In order to nearly triple the driving range of electric vehicles (EV), the US Department of Energy has set a goal of achieving an energy density of 500 Wh kg^-1 in EV batteries, and the use of a lithium metal anode is essential to reaching this goal.(1) A key consideration in reducing the weight (and thereby increasing the energy density) of a lithium metal battery is its electrolyte, with the volume of electrolyte used and its salt concentration both affecting the overall battery weight. Unlike with the currently-used graphite anode, the highly reactive surface of a lithium anode varies widely from cycle to cycle, which irreversibly consumes the finite amount of electrolyte and causes lithium metal to suffer from low Coulombic efficiency. To account for Coulombic inefficiency caused by electrolyte depletion, many researchers "flood" their cells with electrolyte to prolong cycle life. However, commercial batteries will require smaller amounts of electrolyte in order to achieve weight and energy density goals.

Additionally, the components that make up the solid electrolyte interphase (SEI) layer on the surface of the lithium metal are soluble in the electrolyte to varying degrees. As the more soluble components selectively dissolve into the electrolyte, reparative SEI grows in its place. During non-uniform lithium plating, new SEI also forms over the freshly-exposed surface area. Both of these processes consume more of the limited electrolyte. Factors such as the volume of electrolyte used and its salt concentration affect the stability of the SEI against dissolution while also altering the composition of the SEI that forms, which can have further impacts on cell performance.

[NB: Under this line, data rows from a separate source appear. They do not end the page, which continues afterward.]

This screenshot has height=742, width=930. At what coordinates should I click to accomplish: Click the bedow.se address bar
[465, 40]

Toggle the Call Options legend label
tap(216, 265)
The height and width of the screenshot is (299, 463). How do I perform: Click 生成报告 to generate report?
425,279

Here, three electrochemically-measurable factors are used to examine the stability of the SEI: formation rate (the rate at which the SEI forms or repairs itself each cycle), degradation rate (the rate at which the SEI dissolves or degrades during rest periods), and formation capacity (the total amount of charge dedicated to forming a stable SEI). Each of these factors will affect the consumption of electrolyte and ultimately dictate the amount of excess electrolyte needed to account for these losses.

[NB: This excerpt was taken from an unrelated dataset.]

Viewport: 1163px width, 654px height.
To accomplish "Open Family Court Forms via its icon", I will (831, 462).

Three electrolyte volumes and three salt concentrations were chosen to examine the impact that these parameters have on SEI stability and Coulombic efficiency in the standard 3:7 ethylene carbonate/ethyl methyl carbonate with 2 % vinylene carbonate electrolyte with LiPF₆ salt. Higher volumes of electrolyte resulted in increased SEI formation rates and dissolution rates. Differences in these factors at low and high salt concentrations were found to result from a change in the type of SEI that formed.

References

1. Battery500 Consortium to Spark EV Innovations: Pacific Northwest National Laboratory-led, 5-year $50M effort seeks to almost triple energy stored in electric car batteries, in Office of Technology Transitions Energy.gov (2016).